Task details.
Copy out the records from the line with "Add the page to favorites with the star" to the line with "[x=301, y=281]", both included, leaving out the pictures.

# # # #

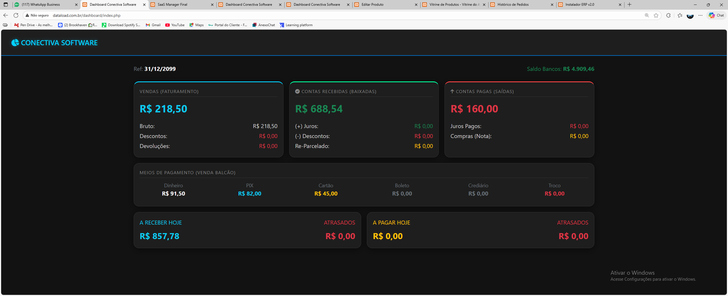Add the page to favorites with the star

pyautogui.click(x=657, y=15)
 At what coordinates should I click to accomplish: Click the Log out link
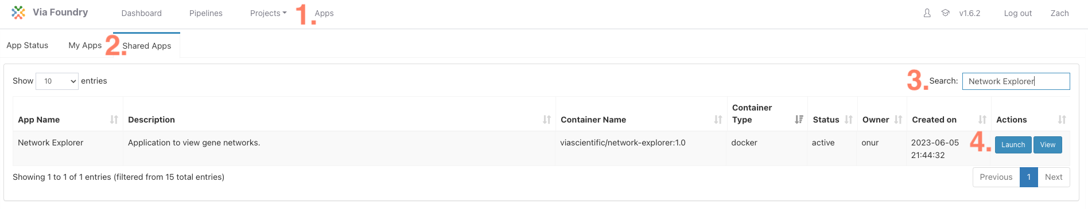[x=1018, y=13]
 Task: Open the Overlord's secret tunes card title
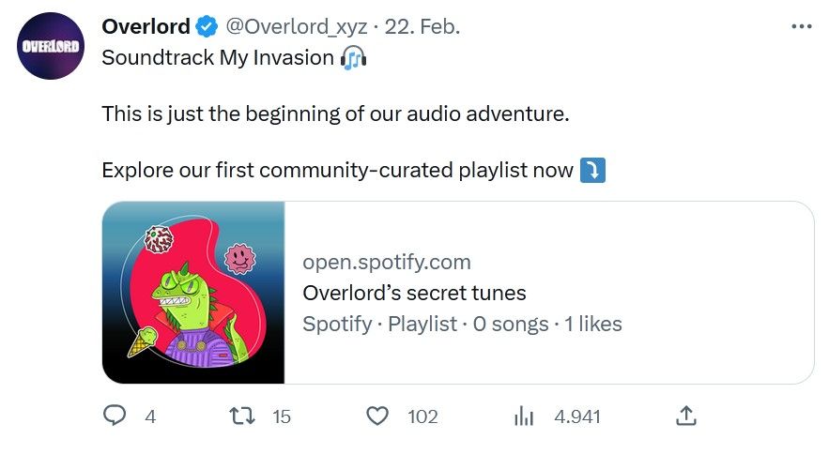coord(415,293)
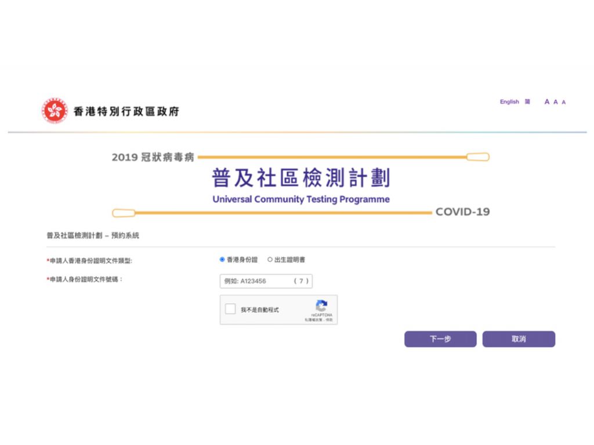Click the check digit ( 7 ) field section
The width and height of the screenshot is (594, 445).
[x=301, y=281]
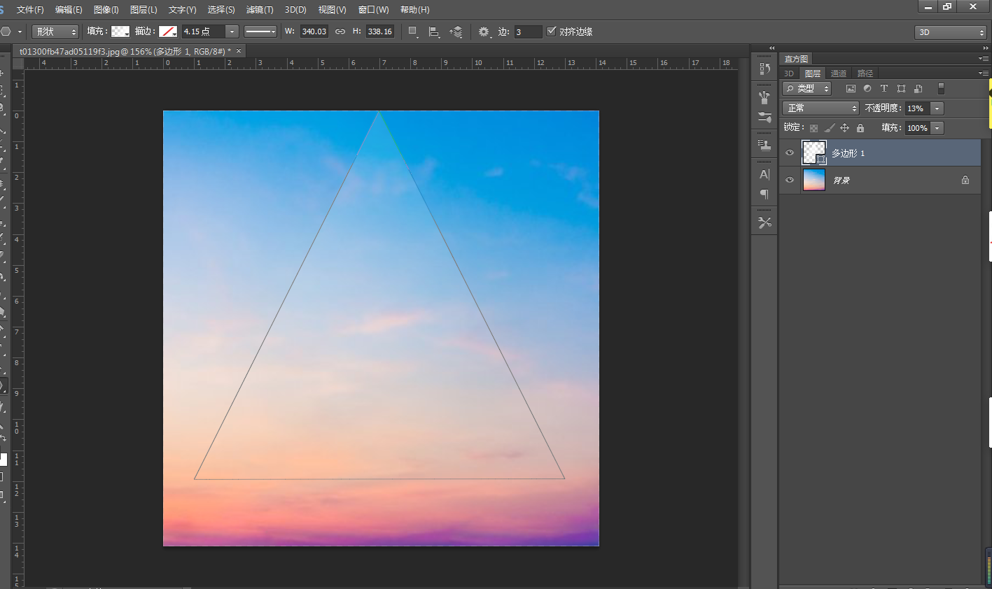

# # # #

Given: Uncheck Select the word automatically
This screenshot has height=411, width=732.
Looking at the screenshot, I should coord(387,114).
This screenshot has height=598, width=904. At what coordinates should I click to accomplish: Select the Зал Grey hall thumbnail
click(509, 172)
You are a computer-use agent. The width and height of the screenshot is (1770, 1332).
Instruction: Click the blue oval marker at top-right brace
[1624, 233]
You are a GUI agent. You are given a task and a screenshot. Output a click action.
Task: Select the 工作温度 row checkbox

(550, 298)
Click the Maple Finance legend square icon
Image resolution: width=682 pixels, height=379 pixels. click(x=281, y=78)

# # # #

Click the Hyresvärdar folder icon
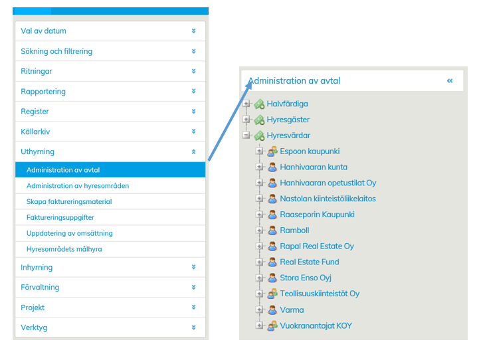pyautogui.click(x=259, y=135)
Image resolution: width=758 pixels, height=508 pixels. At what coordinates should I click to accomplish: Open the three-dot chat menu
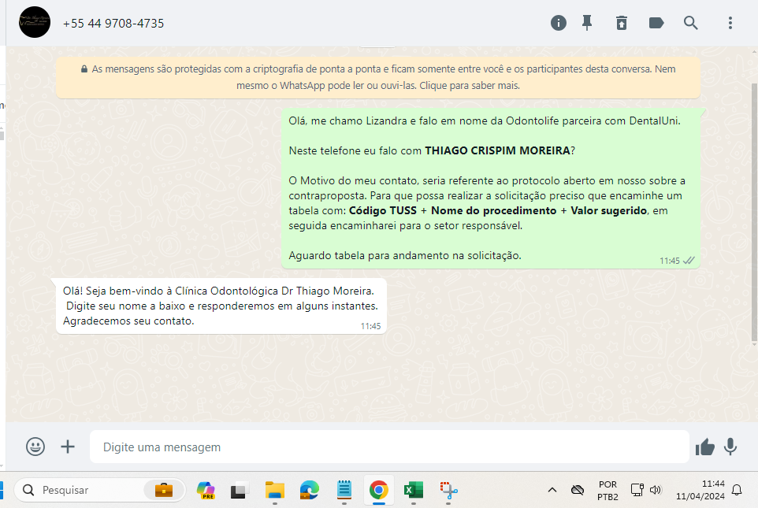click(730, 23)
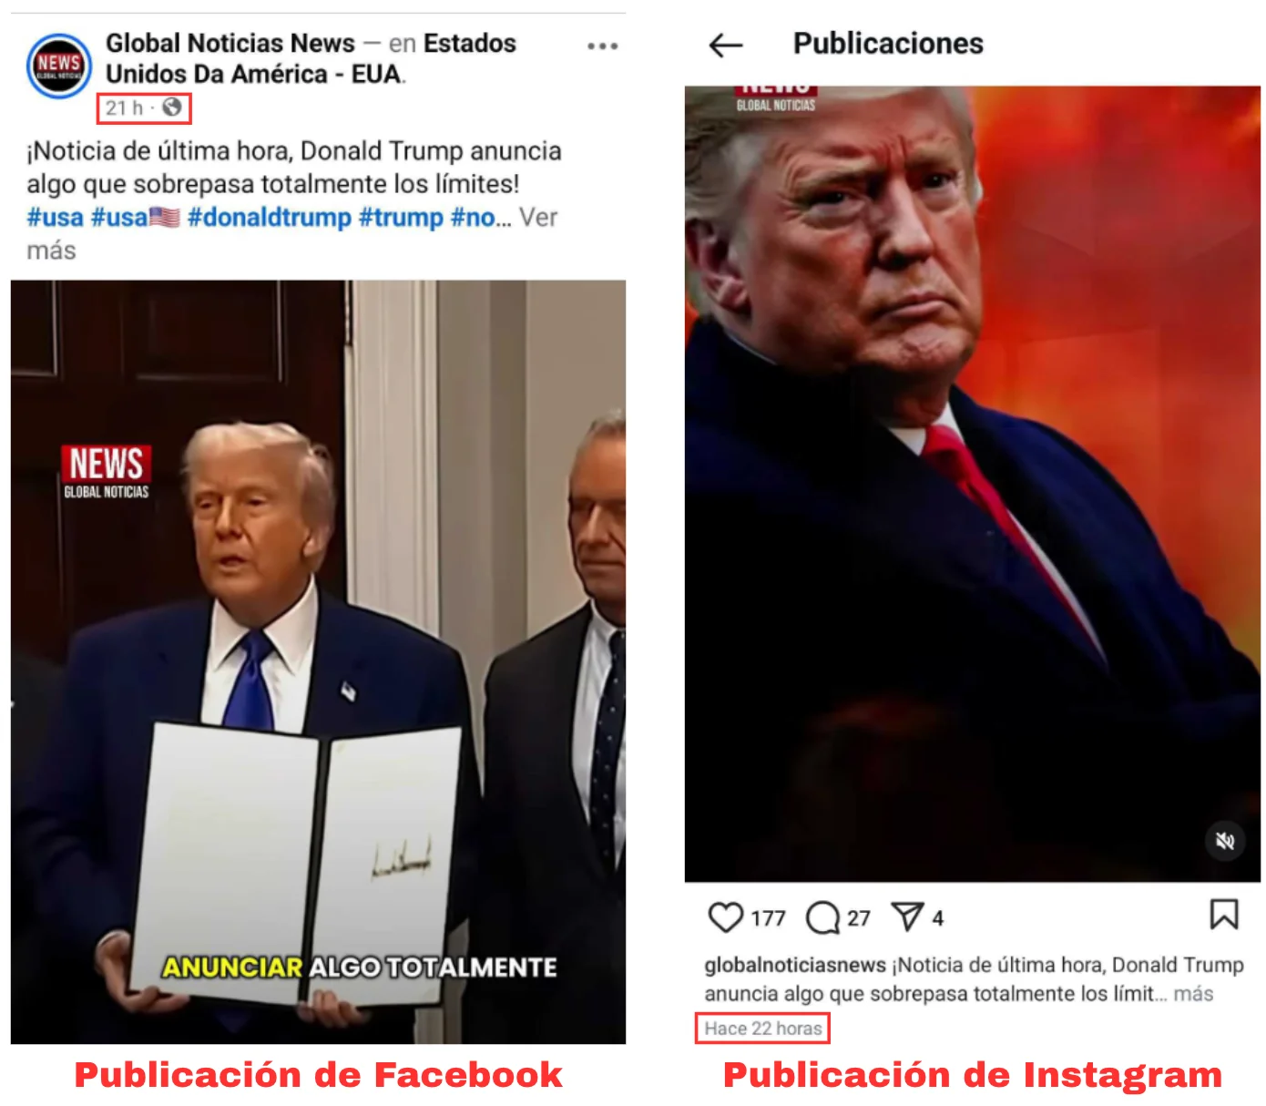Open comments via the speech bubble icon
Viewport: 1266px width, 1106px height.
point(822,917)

# # # #

The completed task.
Add the page to favorites with the star

pyautogui.click(x=657, y=15)
 At what coordinates should I click to accomplish: Click the Log out link
[x=1018, y=13]
 Task: Open the Overlord's secret tunes card title
coord(415,293)
Click the check digit ( 7 ) field section
The width and height of the screenshot is (594, 445).
[x=301, y=281]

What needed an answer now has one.